(Input material):
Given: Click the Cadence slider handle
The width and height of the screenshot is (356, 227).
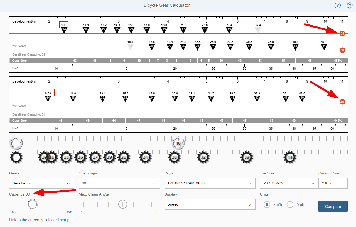Looking at the screenshot, I should 32,204.
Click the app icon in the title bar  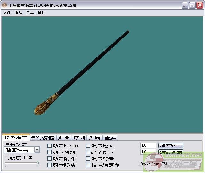click(4, 5)
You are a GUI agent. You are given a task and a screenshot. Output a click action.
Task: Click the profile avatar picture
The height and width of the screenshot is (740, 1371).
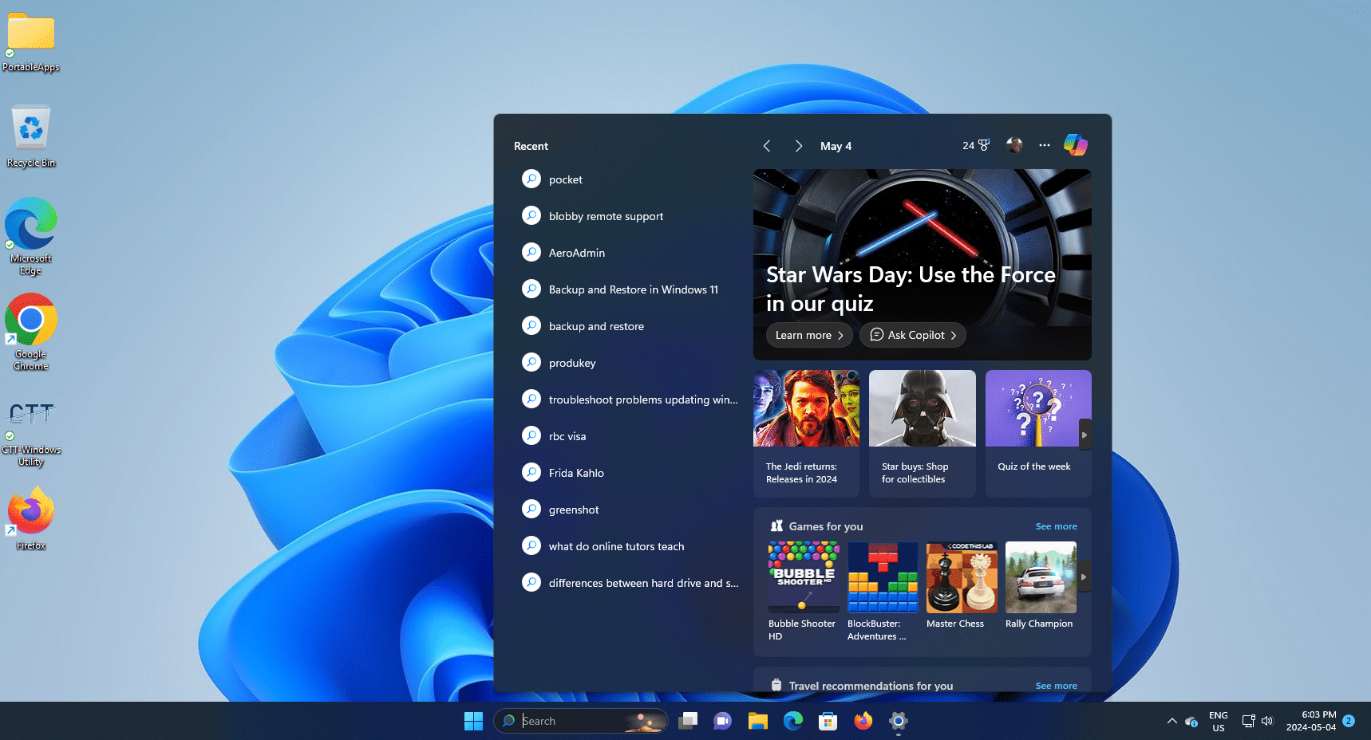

(Brief):
Return each line of the records that contains the word "height".

(Response to the task):
The width and height of the screenshot is (356, 227).
The height and width of the screenshot is (740, 1371).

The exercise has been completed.